Citant la jurisprudence de la Cour relative à l'impartialité du
tribunal, il rappelle que la charge de la preuve du défaut
d'impartialité repose sur les requérants. En l'espèce, le Gouvernement
estime qu'une telle preuve n'est pas rapportée et que les requérants
se bornent à de simples allégations. Il souligne par ailleurs que les
médecins et associations de médecins sont nécessairement en situation
de concurrence et que douter de l'impartialité de ceux d'entre eux qui
participent aux instances ordinales reviendrait à remettre en cause les
principes mêmes qui président à leur composition.
Les requérants font valoir que plusieurs membres des instances
ordinales - au niveau régional et national - cumulaient la qualité de
juges et parties, d'une part, en étant appelés à juger des griefs qui
leur étaient reprochés et, d'autre part, en étant membres, soit du
syndicat des médecins plaignants, soit d'un conseil départemental ayant
porté plainte, soit encore comme médecins souffrant de la "concurrence"
de S.O.S. Médecins.
Les requérants soulignent que le Docteur B. et le Docteur G.
étaient tous deux membres du conseil régional de l'Ordre alors qu'ils
s'occupaient d'associations concurrentes de S.O.S. Médecins
(respectivement la Garde médicale de Paris et "SUR 93" ). Par ailleurs,
le Docteur M. G., qui siégeait au conseil national de l'Ordre, avait
été le secrétaire général, puis le président du conseil départemental
du Rhône, qui avait porté plainte contre l'association lyonnaise de
S.O.S. Médecins et le Dr V., également juge d'appel, était membre d'un
conseil départemental accordant des subventions à une association
directement concurrente. En conséquence, les requérants estiment que
cet état de fait n'a pas favorisé l'administration d'une justice
sereine, indépendante et impartiale.
Après avoir examiné les arguments des parties, la Commission
estime que ce grief soulève de sérieuses questions de fait et de droit
qui ne sauraient être résolues à ce stade de l'examen de l'affaire,
mais qui nécessitent un examen au fond.
Il ne saurait dès lors être déclaré manifestement mal fondé, au
sens de l'article 27 par. 2 (art. 27-2) de la Convention. En outre, il
ne se heurte à aucun motif d'irrecevabilité.

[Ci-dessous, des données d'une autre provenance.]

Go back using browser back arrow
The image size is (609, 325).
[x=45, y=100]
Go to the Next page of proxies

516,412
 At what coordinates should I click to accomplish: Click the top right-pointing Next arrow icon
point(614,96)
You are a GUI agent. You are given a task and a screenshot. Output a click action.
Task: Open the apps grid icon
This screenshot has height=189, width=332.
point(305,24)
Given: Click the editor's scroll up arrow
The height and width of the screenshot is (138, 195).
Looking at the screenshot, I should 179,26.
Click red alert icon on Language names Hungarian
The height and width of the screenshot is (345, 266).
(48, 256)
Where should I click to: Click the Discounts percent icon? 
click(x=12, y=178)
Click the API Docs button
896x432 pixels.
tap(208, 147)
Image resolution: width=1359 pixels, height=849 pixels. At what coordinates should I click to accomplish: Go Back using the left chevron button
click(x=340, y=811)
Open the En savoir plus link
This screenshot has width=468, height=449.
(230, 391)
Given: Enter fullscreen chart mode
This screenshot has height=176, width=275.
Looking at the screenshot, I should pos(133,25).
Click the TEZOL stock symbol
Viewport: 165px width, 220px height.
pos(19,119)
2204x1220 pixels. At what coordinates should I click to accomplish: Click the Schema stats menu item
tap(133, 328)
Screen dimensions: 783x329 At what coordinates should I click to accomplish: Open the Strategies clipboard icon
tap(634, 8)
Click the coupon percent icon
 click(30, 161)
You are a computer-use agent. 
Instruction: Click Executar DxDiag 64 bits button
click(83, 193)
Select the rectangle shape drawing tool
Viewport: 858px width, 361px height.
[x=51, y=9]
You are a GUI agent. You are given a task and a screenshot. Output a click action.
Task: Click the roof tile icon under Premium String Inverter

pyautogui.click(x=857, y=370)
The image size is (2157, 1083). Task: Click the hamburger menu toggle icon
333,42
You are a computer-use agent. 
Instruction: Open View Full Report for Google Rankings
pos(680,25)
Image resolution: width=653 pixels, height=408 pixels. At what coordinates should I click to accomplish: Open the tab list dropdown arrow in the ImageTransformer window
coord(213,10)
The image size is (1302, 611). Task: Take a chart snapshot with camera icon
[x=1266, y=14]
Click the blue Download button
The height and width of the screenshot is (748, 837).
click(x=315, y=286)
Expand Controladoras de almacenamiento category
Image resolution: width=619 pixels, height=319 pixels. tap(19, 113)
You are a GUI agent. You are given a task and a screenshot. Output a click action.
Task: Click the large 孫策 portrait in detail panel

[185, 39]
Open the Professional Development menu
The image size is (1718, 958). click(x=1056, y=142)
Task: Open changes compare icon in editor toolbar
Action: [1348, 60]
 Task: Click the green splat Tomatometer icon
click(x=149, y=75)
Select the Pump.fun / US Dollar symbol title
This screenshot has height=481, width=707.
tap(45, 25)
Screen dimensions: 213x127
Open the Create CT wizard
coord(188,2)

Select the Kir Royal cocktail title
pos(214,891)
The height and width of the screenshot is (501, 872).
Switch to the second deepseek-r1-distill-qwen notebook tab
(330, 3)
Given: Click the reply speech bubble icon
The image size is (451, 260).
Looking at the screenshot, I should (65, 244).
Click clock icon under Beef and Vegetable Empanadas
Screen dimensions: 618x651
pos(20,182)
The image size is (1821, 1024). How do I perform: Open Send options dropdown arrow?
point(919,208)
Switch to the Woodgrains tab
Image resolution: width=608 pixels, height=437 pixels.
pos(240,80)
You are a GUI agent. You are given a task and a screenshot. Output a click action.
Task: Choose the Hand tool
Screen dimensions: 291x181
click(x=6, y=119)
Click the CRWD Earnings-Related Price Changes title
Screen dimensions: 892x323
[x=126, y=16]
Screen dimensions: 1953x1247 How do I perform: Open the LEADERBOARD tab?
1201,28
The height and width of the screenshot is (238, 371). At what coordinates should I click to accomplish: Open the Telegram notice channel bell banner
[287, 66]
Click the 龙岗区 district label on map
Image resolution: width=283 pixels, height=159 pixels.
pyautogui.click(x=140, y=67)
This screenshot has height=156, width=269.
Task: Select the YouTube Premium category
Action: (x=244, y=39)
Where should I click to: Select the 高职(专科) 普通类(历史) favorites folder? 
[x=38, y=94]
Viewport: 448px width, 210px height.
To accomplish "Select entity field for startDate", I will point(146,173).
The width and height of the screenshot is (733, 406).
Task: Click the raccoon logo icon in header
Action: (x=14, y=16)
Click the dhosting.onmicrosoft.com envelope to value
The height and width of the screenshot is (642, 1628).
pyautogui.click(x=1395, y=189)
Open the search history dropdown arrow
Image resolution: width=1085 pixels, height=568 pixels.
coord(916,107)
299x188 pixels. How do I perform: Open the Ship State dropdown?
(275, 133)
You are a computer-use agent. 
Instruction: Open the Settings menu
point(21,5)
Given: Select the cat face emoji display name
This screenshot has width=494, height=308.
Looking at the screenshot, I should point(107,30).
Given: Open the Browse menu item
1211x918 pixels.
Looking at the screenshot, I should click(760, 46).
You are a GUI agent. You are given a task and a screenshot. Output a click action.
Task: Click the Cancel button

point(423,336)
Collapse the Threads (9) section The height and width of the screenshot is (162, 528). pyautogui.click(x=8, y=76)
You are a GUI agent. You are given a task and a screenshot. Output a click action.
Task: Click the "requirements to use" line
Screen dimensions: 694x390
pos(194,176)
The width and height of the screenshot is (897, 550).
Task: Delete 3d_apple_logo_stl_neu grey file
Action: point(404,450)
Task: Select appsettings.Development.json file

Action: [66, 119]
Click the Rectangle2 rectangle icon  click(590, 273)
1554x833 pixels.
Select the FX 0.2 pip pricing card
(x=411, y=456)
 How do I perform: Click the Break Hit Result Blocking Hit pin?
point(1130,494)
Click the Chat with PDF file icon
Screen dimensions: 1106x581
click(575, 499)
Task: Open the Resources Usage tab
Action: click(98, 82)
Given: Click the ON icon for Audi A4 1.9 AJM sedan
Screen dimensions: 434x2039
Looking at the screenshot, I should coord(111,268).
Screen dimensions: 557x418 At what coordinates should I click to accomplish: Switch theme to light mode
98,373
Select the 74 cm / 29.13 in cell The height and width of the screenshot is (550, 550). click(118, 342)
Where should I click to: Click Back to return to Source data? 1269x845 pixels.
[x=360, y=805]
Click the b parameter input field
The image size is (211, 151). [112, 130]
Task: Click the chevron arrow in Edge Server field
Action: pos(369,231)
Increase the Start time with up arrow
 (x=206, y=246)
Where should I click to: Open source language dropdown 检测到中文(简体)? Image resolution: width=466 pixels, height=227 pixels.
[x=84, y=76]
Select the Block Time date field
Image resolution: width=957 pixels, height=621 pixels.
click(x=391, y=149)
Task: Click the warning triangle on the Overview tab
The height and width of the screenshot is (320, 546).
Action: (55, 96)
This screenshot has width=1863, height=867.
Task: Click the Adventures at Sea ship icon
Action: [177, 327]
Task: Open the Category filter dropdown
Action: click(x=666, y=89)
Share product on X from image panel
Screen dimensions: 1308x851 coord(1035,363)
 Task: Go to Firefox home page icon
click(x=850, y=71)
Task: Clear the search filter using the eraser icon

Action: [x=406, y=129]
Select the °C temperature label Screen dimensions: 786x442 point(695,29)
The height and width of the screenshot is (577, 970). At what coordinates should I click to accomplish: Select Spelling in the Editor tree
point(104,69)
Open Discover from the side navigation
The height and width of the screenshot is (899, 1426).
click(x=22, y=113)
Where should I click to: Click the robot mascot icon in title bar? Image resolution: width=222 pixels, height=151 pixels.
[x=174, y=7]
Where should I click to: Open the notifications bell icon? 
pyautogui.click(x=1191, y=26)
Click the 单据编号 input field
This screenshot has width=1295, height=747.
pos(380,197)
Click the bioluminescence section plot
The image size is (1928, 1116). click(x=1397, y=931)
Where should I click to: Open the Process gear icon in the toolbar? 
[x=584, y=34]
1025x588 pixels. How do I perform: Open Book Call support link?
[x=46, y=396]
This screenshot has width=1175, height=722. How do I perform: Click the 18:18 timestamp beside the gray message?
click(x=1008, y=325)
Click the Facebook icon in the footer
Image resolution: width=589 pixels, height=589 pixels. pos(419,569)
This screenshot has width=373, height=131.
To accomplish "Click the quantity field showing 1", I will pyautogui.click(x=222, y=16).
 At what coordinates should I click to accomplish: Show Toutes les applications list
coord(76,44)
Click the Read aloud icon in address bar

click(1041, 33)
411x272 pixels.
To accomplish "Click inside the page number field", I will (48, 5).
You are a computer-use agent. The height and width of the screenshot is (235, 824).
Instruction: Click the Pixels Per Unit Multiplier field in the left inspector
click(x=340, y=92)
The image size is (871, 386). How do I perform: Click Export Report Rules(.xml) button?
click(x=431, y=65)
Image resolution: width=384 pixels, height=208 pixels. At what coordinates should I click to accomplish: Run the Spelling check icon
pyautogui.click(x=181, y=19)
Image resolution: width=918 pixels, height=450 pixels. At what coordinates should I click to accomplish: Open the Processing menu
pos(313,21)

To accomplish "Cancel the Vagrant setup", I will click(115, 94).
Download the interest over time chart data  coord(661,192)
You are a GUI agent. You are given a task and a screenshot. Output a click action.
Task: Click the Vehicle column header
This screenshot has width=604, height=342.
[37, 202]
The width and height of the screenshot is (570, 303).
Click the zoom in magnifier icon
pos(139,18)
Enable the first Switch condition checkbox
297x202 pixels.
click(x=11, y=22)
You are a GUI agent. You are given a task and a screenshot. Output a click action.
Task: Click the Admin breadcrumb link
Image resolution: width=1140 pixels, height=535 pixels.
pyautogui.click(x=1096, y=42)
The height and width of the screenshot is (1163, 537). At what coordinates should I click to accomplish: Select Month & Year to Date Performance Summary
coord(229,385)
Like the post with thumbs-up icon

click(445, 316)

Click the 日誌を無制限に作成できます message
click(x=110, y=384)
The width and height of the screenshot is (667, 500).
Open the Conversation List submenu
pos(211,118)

Par ces motifs, la Commission, à l'unanimité,
DÉCLARE LE RESTANT DES REQUETES RECEVABLES, tous moyens de fond
réservés.
M.-T. SCHOEPFER
Secrétaire
de la Deuxième Chambre
G.H. THUNE
Présidente
de la Deuxième Chambre
ANNEXE 1
1.
Requête N° 28713/95
Monsieur José JUHEL, né le 19 mai 1952 à Saint Malo (35), de
nationalité française, demeurant à Paris (75006).
2.
Requête N° 28714/95
Monsieur Vladimir CECERSKI, né le 31 octobre 1943 à Magni Pagola
(ex-URSS), de nationalité française, demeurant à Paris (75005).
3.
Requête N° 28715/95
Monsieur Philippe ALLARD, né le 23 juillet 1939 à Suresnes (92),
de nationalité française, demeurant à Paris (75014).
4.
Requête N° 28716/95
Monsieur Jacques MOSCOVIZ, né le 6 janvier 1953 à Paris (75), de
nationalité française, demeurant à Saint Maur (94).
5.
Requête N° 28717/95
Monsieur Bruno THIEBLIN, né le 30 juin 1944 à Boulogne (92), de
nationalité française, demeurant à Ville d'Avray (92).
6.
Requête N° 28718/95
Monsieur Yves JUIN, né le 19 août 1941 à Paris (75), de
nationalité française, demeurant à Paris (75005).
7.
Requête N° 28719/95
Monsieur Pierre MAURICE, né le 21 septembre 1951 à Neuilly sur
Seine (92), de nationalité française, demeurant à Paris (75014).
8.
Requête N° 28720/95
Monsieur Claude FOURCADE, né le 4 avril 1945 à Dax (40), de
nationalité française, demeurant à Paris (75014).
9.
Requête N° 30020/96
Monsieur Robert HUTTMAN, né le 25 mars 1937 à Bucarest, de
nationalité française, demeurant à Paris (75011).